### TASKS
#1 Write out, word for word, the section of the forum thread about HR20 receiver problems below, from "I added 2 local" to "any chnl ???".
#2 Continue the forum thread about HR20 receiver problems that appears below, starting right after its final sentence.

Last night while attempting to watch a recording in progress, HD local not OTA, the box locked up and was totally unresponsive. I did nothing until the recording was scheduled to end. After red button reset all came back including the completed recording. I was able to watch the recording with no problem.


----------



## iceman2a (Dec 30, 2005)

I added 2 local OTA sub-chnls to my guide, both weather chnls!

7-2 works fine!

5-2 I get guide info no audio or video! change chnl, get guide info, no audio or video on any chnl ???

I can "power off" the HR20, then "power it back on" it returns to the chanel I was @ before trying to tune to the sub chnl, no matter what chnl I was on when I powered off!!
This repeats *everytime* I tune to that piticular sub chnl!

Could this be a PSIP problem from that local sub chnl??
Does not do this on my H20!!


----------



## texasbrit (Aug 9, 2006)

911medic said:


> Thanks for the feedback.
> 
> The explanation regarding a chip problem in the TV would be more acceptable if HDMI and the TV's "16:9 Enhanced Mode" didn't work just fine with the HR10-250 using this exact same HDMI cable and TV.
> 
> ...


Yes, with these HDMI issues things that work with one box don't work with another. The HR20 and HR10 of course use different HDMI chips. But the Sony TVs seem to be the only ones having this particular problem with the HR20. One of the general problems as I understand it is that the HDMI spec is not very good, and so there are differences between implementations. These usually result in HDMI not working at all, or being intermittent, but this strange resolution/aspect ratio issue seems to be unique to Sony.


----------



## billt1111 (Aug 16, 2006)

texasbrit said:


> Yes, with these HDMI issues things that work with one box don't work with another. The HR20 and HR10 of course use different HDMI chips. But the Sony TVs seem to be the only ones having this particular problem with the HR20. One of the general problems as I understand it is that the HDMI spec is not very good, and so there are differences between implementations. These usually result in HDMI not working at all, or being intermittent, but this strange resolution/aspect ratio issue seems to be unique to Sony.

### SOURCE MATERIAL
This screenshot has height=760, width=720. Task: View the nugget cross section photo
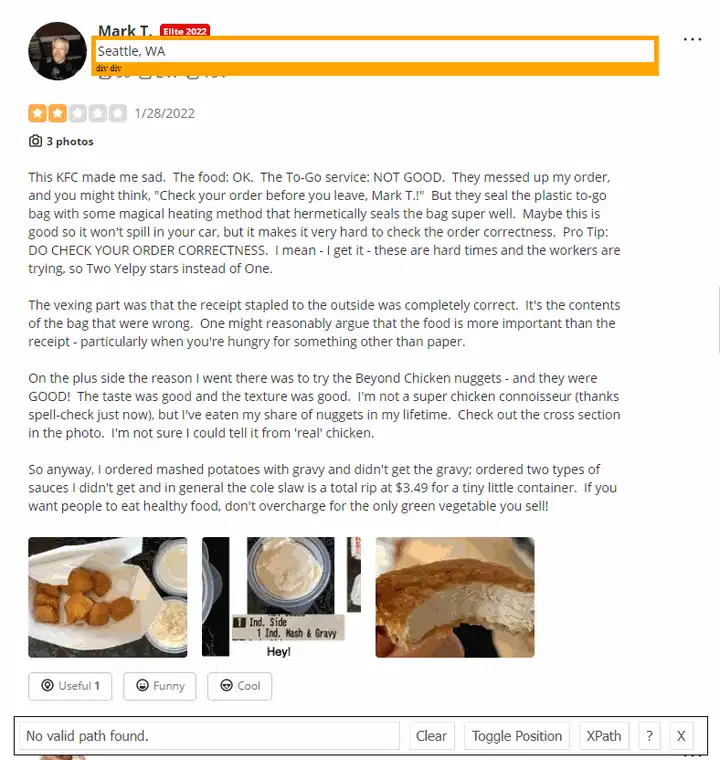[455, 597]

### RESPONSES TO THE TASKS
#1
I added 2 local OTA sub-chnls to my guide, both weather chnls!

7-2 works fine!

5-2 I get guide info no audio or video! change chnl, get guide info, no audio or video on any chnl ???

#2
TB do you have your 0x10b update yet in the DFW area?


----------



## joejhawk (Oct 3, 2006)

azarby said:


> Jay, Color tints are sometimes indicative of a bad cable or connector. Inspect the plugs and connectors on both ends. It could also mean that your particular HR20 has a bad output driver, solder conection ,etc and needs to be replaced. If the cables and connectors look good have DTV replace the box.
> 
> azarby


I have had the same issues but it only seems to be on the HD locals. I swapped the box with my other unit and it followed the box. It happened on both HDMI and composite and on 2 separate TVs.

Tech is scheduled for tomorrow, supposedly bringing another box.


----------



## Earl Bonovich (Nov 15, 2005)

texasbrit:

What model Sony do you have?


----------



## yesongs (Oct 4, 2006)

I have a JVC PD-42WX84 42”

I had used HDMI a few months back but one of the past updates caused a lockup that even a reset / reformat would not fix.

Had to revet to component

Grabbed 10B on Santa's second visit and decided to make the effort to back to HDMI again yesterday.

Appears to be working fine now - very pleased

Eddie


----------



## Intex (Sep 5, 2006)

I tried to record 2 shows on local HD channels. Afterwards they both showed recorded, one showed a red 30min recording, the other a red 60 minute reoding. When I went to play them, the screen was just blank blue- nothing. When I fast forwarded it stayed blank screen.
Using a NEC Plasma with HDMI.


----------



## TomF (Sep 20, 2006)

jclark said:


> I have problem with editing my favorite channels. If I scroll down the channels list by hitting the channel down button, I can't scroll back up. If I hit the channel up button, it looks like it scrolls up, but it is just the same channels that were displayed before.


I just got 0x10b last night. I noticed this same behavior when trying to add my OTA channels. It doesn't matter whether you scroll down with the down arrow key or page down, going back up either by scrolling or paging will not get you back past the top channel currently displayed.

BTW, OTA setup was a piece of cake.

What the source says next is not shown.